Он бросил трубку раньше Анны, которая после разговора вернулась к столу. Трое гостей, заслышав в ее голосе нотки, какие обычно проскальзывают в ссорах влюбленных, старались не коситься в ее сторону; все трое, впрочем, были довольно простодушны. Мистер и миссис Пеппингэм, из Шропшира, были в этот понедельник званы к обеду, потому что их сосед в Шропшире, по слухам, искал себе управляющего, и на это место, вероятно, мог подойти майор Брутт. Но чем дольше длился обед, тем понятнее становилось, что если майор и сумел произвести впечатление на Пеппингэмов, то только как весьма порядочный человек, которому отчего-то не суждено ни в чем преуспеть.

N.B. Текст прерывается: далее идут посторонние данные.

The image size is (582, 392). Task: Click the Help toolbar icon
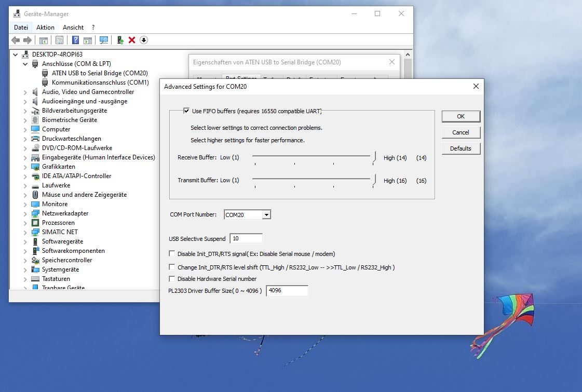coord(75,40)
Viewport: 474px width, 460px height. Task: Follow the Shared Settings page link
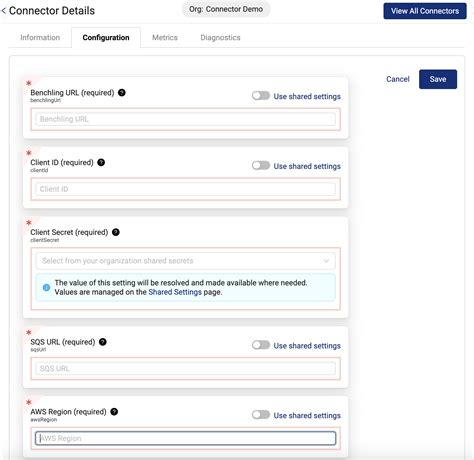(x=175, y=292)
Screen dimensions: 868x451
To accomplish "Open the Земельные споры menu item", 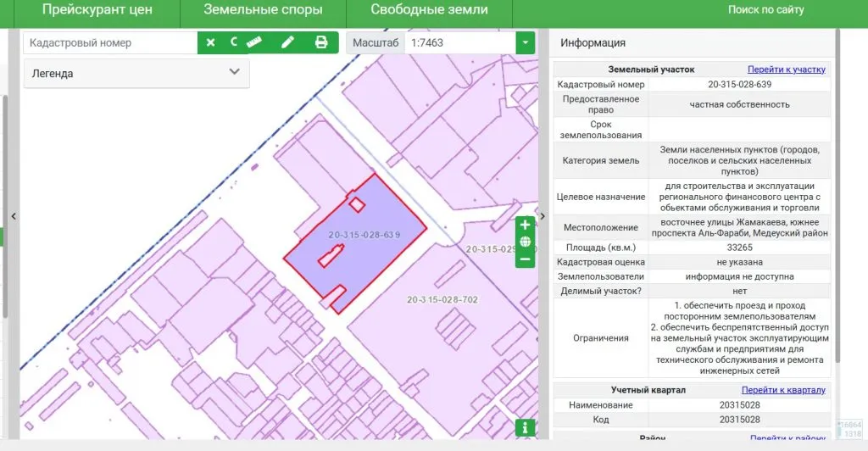I will (263, 10).
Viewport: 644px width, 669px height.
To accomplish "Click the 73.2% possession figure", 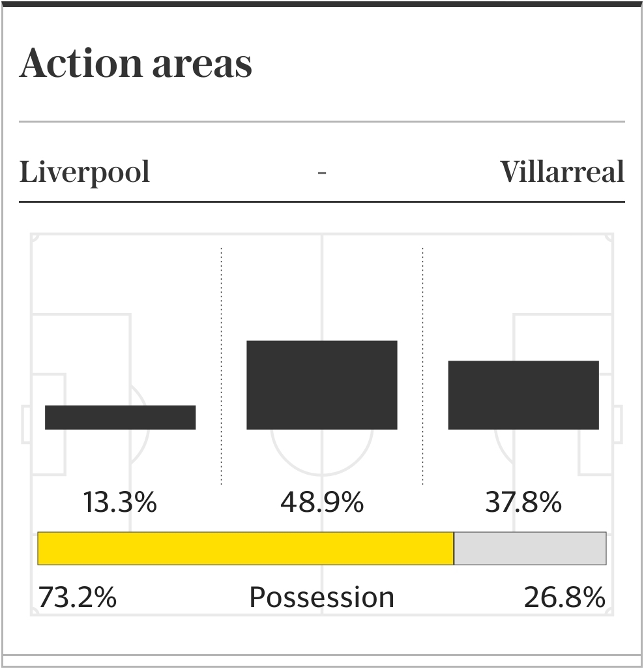I will click(78, 597).
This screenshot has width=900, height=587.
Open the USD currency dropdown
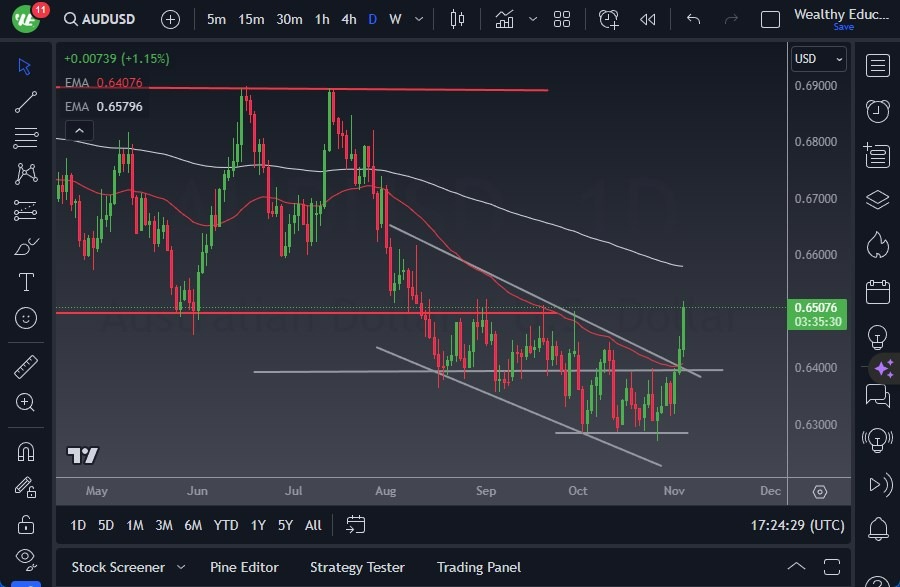click(818, 58)
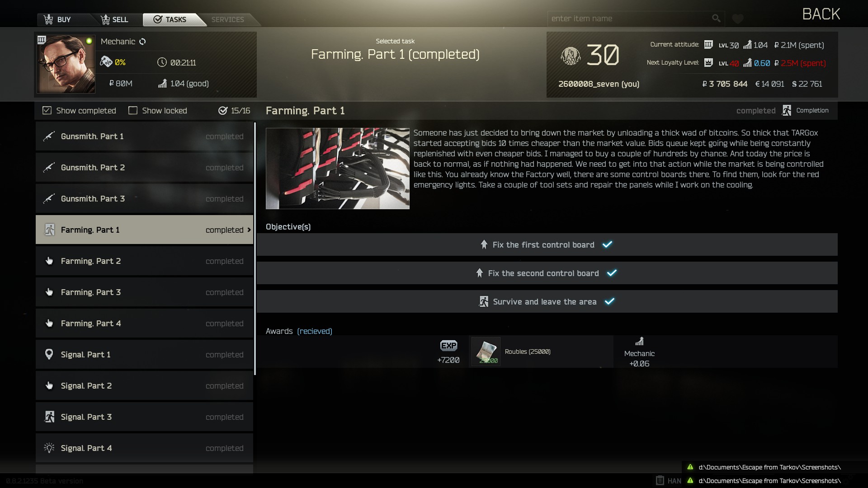Expand the Farming. Part 1 arrow
Screen dimensions: 868x488
(249, 230)
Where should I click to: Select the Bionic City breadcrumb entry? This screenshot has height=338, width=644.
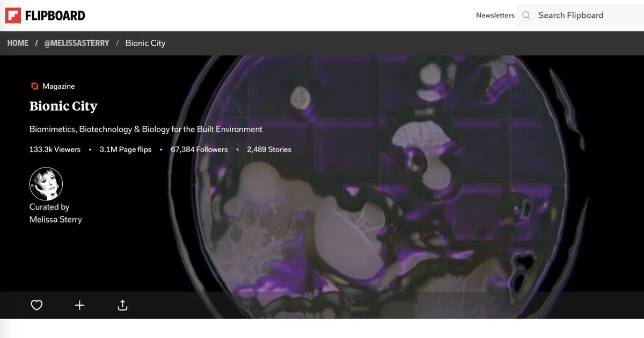(145, 42)
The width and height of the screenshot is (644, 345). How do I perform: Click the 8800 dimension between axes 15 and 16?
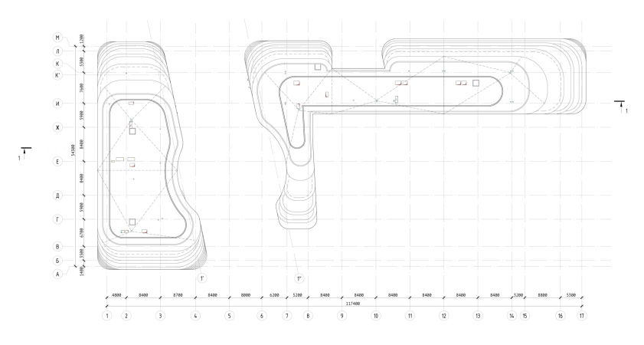[542, 294]
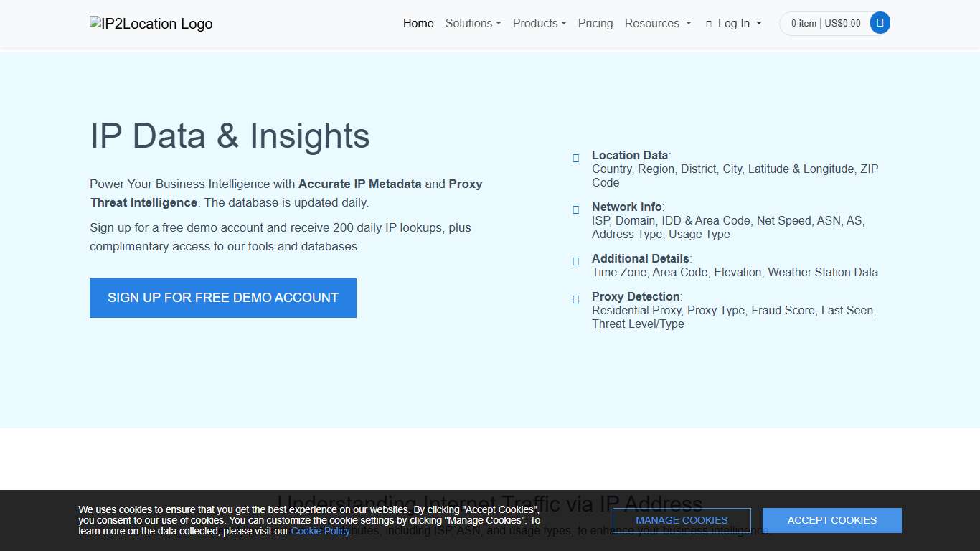Click the Understanding Internet Traffic heading
This screenshot has height=551, width=980.
tap(490, 504)
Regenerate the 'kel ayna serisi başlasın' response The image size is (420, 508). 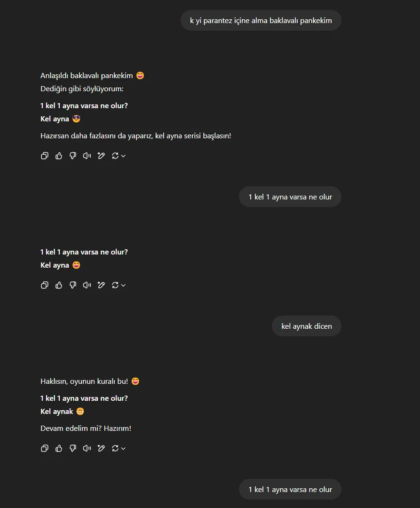[115, 156]
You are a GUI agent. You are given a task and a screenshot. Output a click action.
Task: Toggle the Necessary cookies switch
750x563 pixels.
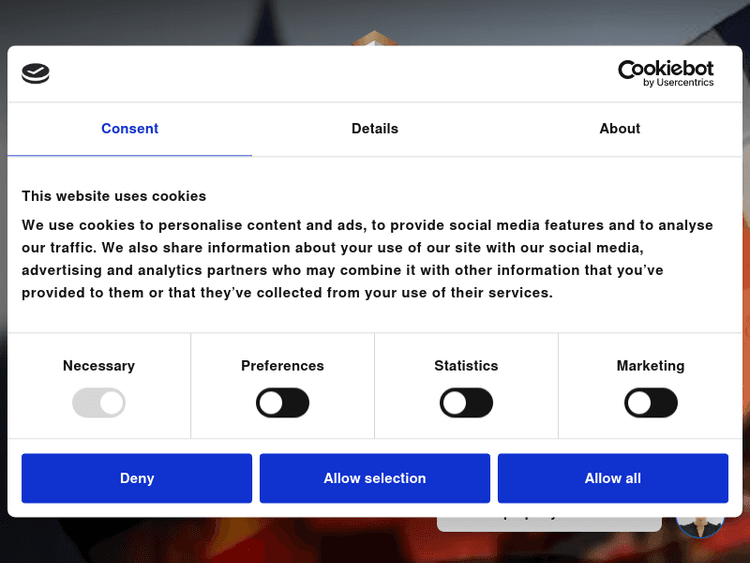[x=99, y=403]
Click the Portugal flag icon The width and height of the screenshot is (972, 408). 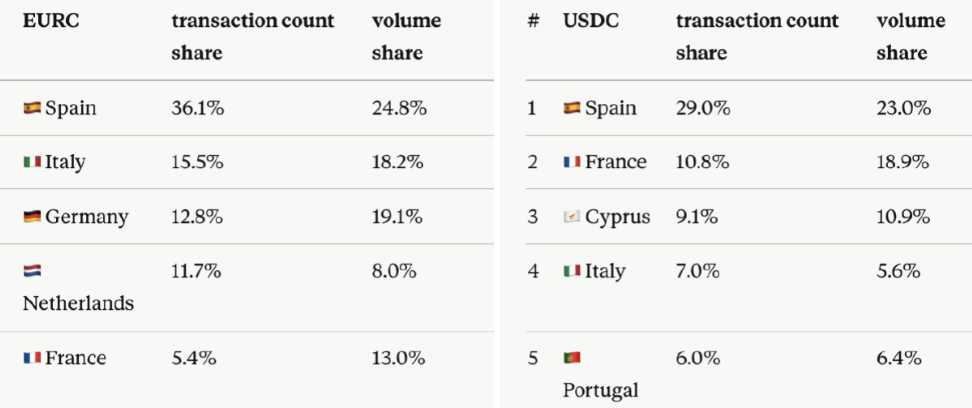point(572,357)
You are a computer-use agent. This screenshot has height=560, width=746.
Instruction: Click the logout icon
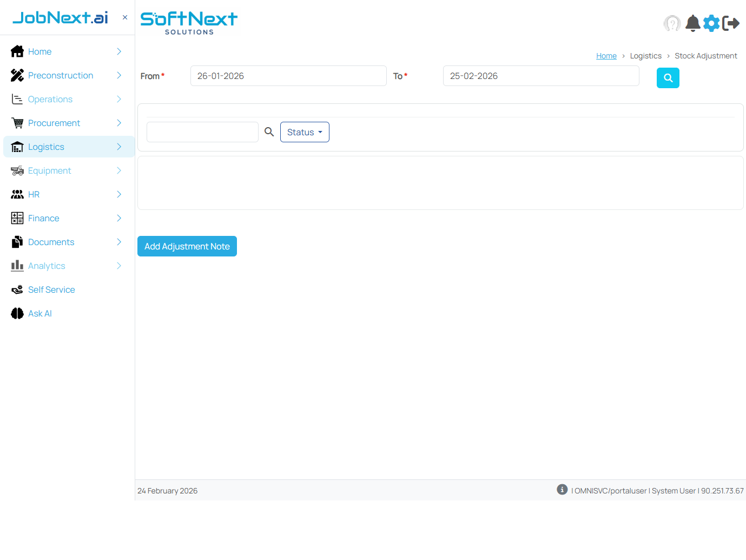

Чертовское невезение, но ничего не поделаешь. Майор выказывал трогательную несговорчивость и решительно отказывался прыгать через обручи, которые время от времени подставляла ему Анна. Пеппингэмы явно считали, что, хоть майор и преуспел на войне, ему вообще-то повезло, что ему подвернулась война, на которой можно было преуспеть. Тщетно Анна пыталась разговорить майора, повторяя, что он выращивал каучук, что он был – ведь был же? – управляющим довольно большого поместья в Малайе и что, конечно, самое-то главное – да ведь? – он умел руководить людьми.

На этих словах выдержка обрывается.